Standard OpenAI parameters are supported: messages, temperature, top_p, max_tokens, stream, stop, tools / tool_choice (function calling), response_format, and so on.

`max_tokens` and reasoning¶

Claudinio models reason before they answer, and reasoning tokens count against max_tokens — the same budget covers the internal chain-of-thought and the visible reply. A small max_tokens can therefore be spent almost entirely on reasoning, leaving the answer truncated mid-sentence.

To prevent that, values below 4000 are automatically raised to 4000. Larger values are passed through untouched, and omitting the parameter is always fine.

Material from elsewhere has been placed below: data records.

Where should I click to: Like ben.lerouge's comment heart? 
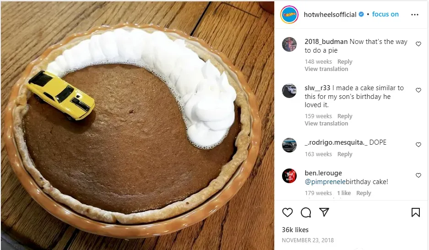[418, 175]
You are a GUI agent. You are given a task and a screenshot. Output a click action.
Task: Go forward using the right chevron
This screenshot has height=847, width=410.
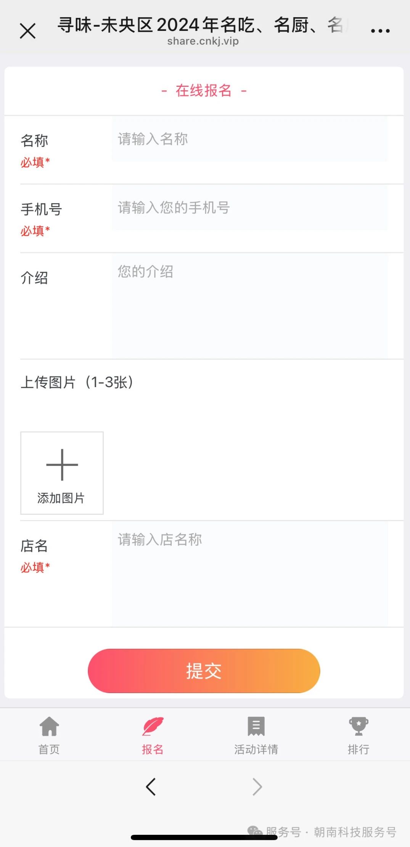click(257, 787)
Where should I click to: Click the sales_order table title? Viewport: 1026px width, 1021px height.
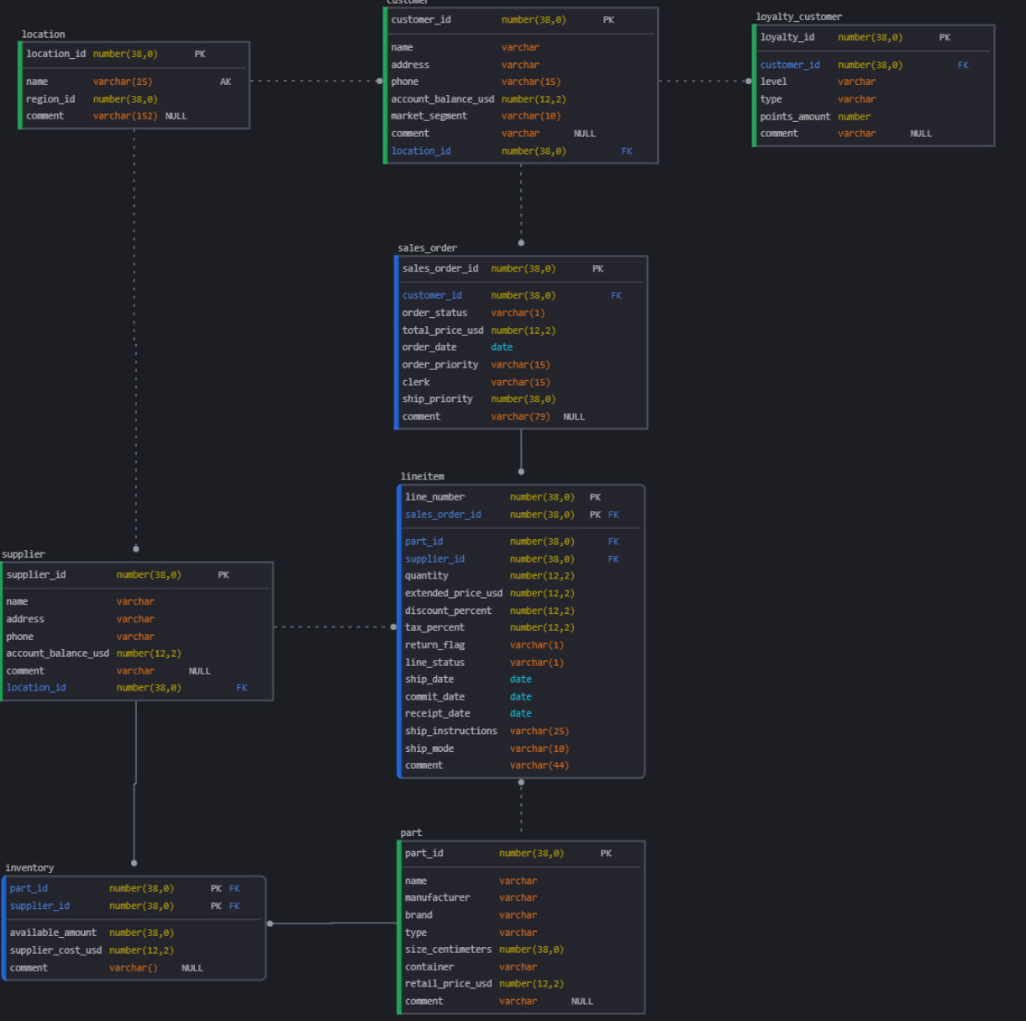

If you parse structured output (JSON, XML, a strict format), check finish_reason before parsing — "length" means the response hit the token limit and is incomplete, so a parse failure is expected rather than a malformed-model problem:

choice = response.choices[0]
if choice.finish_reason == "length":
    ...  # truncated — retry with a larger max_tokens
data = json.loads(choice.message.content)

Streaming¶

Set "stream": true to receive server-sent events in the OpenAI streaming format (data: {...} chunks terminated by data: [DONE]).

Tool / function calling¶

claudinio supports tool calls. Pass tools and read tool_calls back from the response, exactly as with the OpenAI API. This is what makes it work inside agentic editors like Claude Code, Kilo, and Cursor.

Multimodal input¶

claudinio is a text model, but Claudin.io transparently handles images, audio, and video blocks: if you send them, the proxy converts them to text descriptions/transcriptions before the model sees them. You don't need to do anything special — send standard OpenAI content blocks and it just works.

Errors¶

Errors follow the OpenAI error shape:

{ "error": { "message": "…", "type": "…", "code": "…" } }

Status	Meaning	What to do
`401`	Invalid or missing API key	Check the key and the auth header
`403`	Endpoint not allowed	Use one of the supported `/v1/*` paths
`402`	No active subscription	Subscribe — retrying will not help
`429`	Budget cap reached or rate-limited	Wait for the window reset (see the `Retry-After` header) or upgrade
`400`	Malformed request	Check your JSON / parameters
`5xx`	Upstream/provider hiccup	Retry with backoff

Provider details are hidden by design

Error messages are sanitized so they don't leak the underlying model provider. You'll always see Claudin.io-branded, OpenAI-shaped errors.

Hitting the budget cap¶

When you exhaust the current window's spend protection, requests return 429 with a Retry-After header giving the seconds until the window resets. Your dashboard shows the exact reset time and remaining budget. Back off on that header rather than retrying immediately. See Plans & limits for how the windows work.

Rate limiting¶

Claudin.io doesn't hard-block normal usage. Abusive request rates are slowed (a transparent throttle) rather than rejected, so well-behaved clients are never penalized. In practice you don't need to do anything — just retry on the rare 429.